→ **REQUIRED ACTION**: Copy out the listing that follows exactly, dropping every picture.

→ **PROVIDED ENTRIES**:
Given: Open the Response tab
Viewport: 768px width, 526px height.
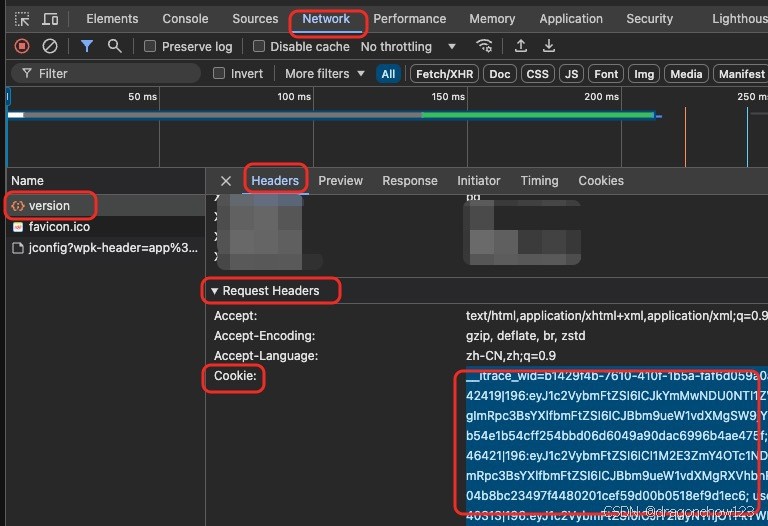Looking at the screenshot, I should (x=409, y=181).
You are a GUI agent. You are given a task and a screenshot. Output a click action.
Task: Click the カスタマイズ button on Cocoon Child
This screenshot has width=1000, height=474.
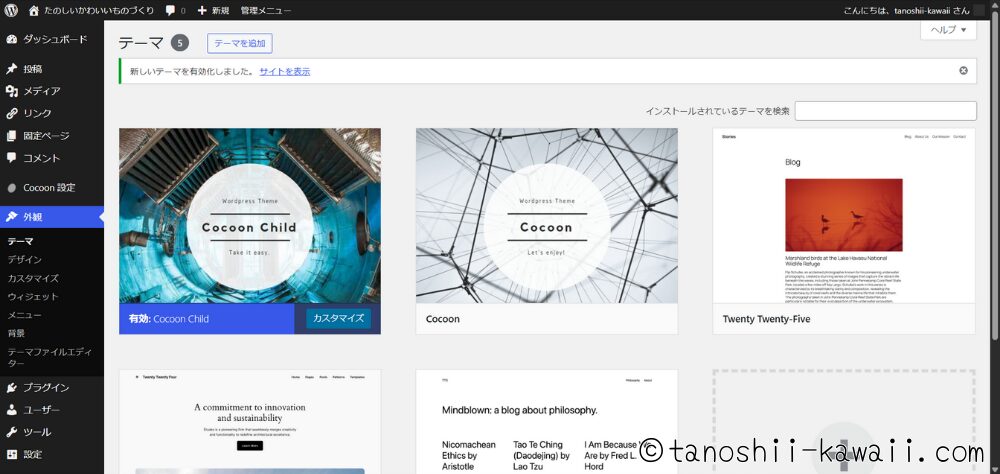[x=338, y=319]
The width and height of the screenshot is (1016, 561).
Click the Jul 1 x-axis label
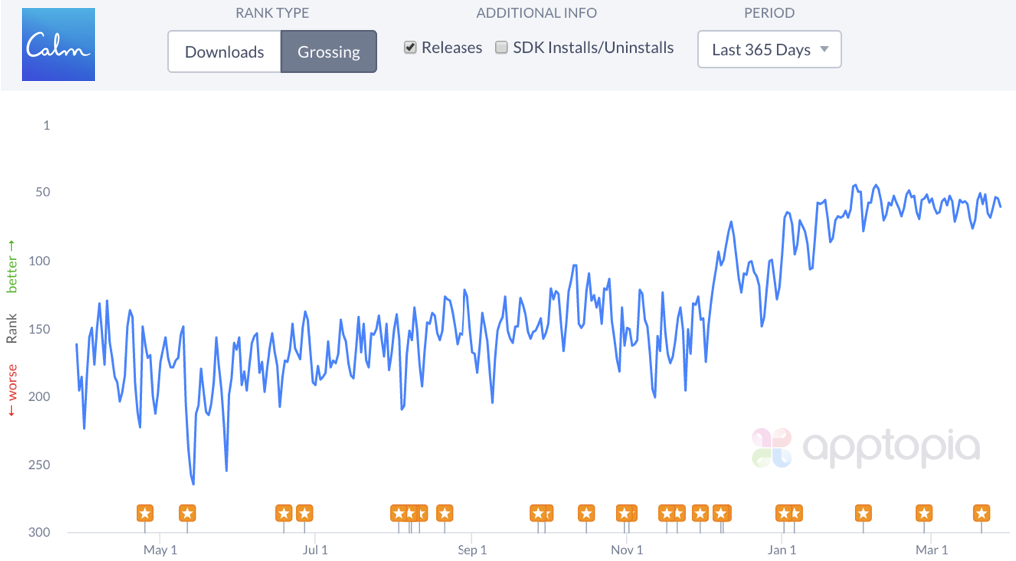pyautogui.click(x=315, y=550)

→ **RESULT BELOW**:
Given: Open the Response tab
Viewport: 768px width, 526px height.
Looking at the screenshot, I should (x=409, y=181).
You are a GUI agent. You are given a task and a screenshot. Output a click action.
Task: Click the カスタマイズ button on Cocoon Child
This screenshot has width=1000, height=474.
[x=338, y=319]
The width and height of the screenshot is (1016, 561).
Click the Jul 1 x-axis label
pyautogui.click(x=315, y=550)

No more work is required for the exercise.